##### DATASET RECORDS

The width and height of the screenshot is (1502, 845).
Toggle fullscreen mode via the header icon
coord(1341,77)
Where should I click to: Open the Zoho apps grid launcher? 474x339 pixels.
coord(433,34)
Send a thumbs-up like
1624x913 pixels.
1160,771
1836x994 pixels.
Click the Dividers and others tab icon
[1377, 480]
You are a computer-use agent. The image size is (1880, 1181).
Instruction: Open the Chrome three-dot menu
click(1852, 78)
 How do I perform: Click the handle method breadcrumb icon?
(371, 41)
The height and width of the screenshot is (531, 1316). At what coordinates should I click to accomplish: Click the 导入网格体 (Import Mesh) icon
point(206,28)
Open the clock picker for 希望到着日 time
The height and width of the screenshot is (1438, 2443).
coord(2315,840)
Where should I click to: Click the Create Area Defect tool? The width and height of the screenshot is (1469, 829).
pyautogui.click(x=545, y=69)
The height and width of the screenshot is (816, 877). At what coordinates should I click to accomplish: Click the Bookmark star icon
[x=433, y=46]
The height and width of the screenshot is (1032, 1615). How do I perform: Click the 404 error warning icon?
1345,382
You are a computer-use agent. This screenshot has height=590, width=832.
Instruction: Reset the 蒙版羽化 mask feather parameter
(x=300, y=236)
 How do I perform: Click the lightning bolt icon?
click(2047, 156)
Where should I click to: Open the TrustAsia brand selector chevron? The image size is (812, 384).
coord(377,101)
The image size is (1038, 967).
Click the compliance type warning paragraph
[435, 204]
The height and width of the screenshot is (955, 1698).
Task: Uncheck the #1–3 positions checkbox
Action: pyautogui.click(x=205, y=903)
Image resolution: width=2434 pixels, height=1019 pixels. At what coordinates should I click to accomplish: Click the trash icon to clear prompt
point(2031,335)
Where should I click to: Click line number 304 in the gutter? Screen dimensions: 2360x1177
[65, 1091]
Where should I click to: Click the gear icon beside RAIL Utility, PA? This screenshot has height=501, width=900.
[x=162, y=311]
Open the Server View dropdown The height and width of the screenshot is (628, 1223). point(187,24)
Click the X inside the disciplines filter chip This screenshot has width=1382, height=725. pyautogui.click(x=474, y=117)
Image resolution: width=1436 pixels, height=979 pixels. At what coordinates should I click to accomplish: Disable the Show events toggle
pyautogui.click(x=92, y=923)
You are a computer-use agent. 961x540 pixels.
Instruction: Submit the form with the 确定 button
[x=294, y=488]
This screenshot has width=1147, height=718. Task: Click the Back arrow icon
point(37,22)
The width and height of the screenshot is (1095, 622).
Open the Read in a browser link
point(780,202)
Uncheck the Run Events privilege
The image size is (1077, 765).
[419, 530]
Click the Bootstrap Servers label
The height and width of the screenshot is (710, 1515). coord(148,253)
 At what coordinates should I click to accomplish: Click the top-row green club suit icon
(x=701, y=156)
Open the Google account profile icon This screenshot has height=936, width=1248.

##########

YOUR ASSIGNMENT: Reproduce all of the data exactly as given.

OUTPUT BELOW:
The width and height of the screenshot is (1502, 845).
Toggle fullscreen mode via the header icon
coord(1341,77)
Where should I click to: Open the Zoho apps grid launcher? 474x339 pixels.
coord(433,34)
Send a thumbs-up like
1624x913 pixels.
1160,771
1836x994 pixels.
Click the Dividers and others tab icon
[1377, 480]
You are a computer-use agent. The image size is (1880, 1181).
Instruction: Open the Chrome three-dot menu
click(1852, 78)
 How do I perform: Click the handle method breadcrumb icon?
(371, 41)
The height and width of the screenshot is (531, 1316). At what coordinates should I click to accomplish: Click the 导入网格体 (Import Mesh) icon
point(206,28)
Open the clock picker for 希望到着日 time
The height and width of the screenshot is (1438, 2443).
coord(2315,840)
Where should I click to: Click the Create Area Defect tool? The width and height of the screenshot is (1469, 829).
pyautogui.click(x=545, y=69)
The height and width of the screenshot is (816, 877). At what coordinates should I click to accomplish: Click the Bookmark star icon
[x=433, y=46]
The height and width of the screenshot is (1032, 1615). How do I perform: Click the 404 error warning icon?
1345,382
You are a computer-use agent. This screenshot has height=590, width=832.
Instruction: Reset the 蒙版羽化 mask feather parameter
(x=300, y=236)
 How do I perform: Click the lightning bolt icon?
click(2047, 156)
Where should I click to: Open the TrustAsia brand selector chevron? The image size is (812, 384).
coord(377,101)
The image size is (1038, 967).
Click the compliance type warning paragraph
[435, 204]
The height and width of the screenshot is (955, 1698).
Task: Uncheck the #1–3 positions checkbox
Action: pyautogui.click(x=205, y=903)
Image resolution: width=2434 pixels, height=1019 pixels. At what coordinates should I click to accomplish: Click the trash icon to clear prompt
point(2031,335)
Where should I click to: Click line number 304 in the gutter? Screen dimensions: 2360x1177
[65, 1091]
Where should I click to: Click the gear icon beside RAIL Utility, PA? This screenshot has height=501, width=900.
[x=162, y=311]
Open the Server View dropdown The height and width of the screenshot is (628, 1223). point(187,24)
Click the X inside the disciplines filter chip This screenshot has width=1382, height=725. pyautogui.click(x=474, y=117)
Image resolution: width=1436 pixels, height=979 pixels. At what coordinates should I click to accomplish: Disable the Show events toggle
pyautogui.click(x=92, y=923)
You are a computer-use agent. 961x540 pixels.
Instruction: Submit the form with the 确定 button
[x=294, y=488]
This screenshot has width=1147, height=718. Task: Click the Back arrow icon
point(37,22)
The width and height of the screenshot is (1095, 622).
Open the Read in a browser link
point(780,202)
Uncheck the Run Events privilege
The image size is (1077, 765).
[419, 530]
Click the Bootstrap Servers label
The height and width of the screenshot is (710, 1515). coord(148,253)
 At what coordinates should I click to accomplish: Click the top-row green club suit icon
(x=701, y=156)
Open the Google account profile icon This screenshot has height=936, width=1248.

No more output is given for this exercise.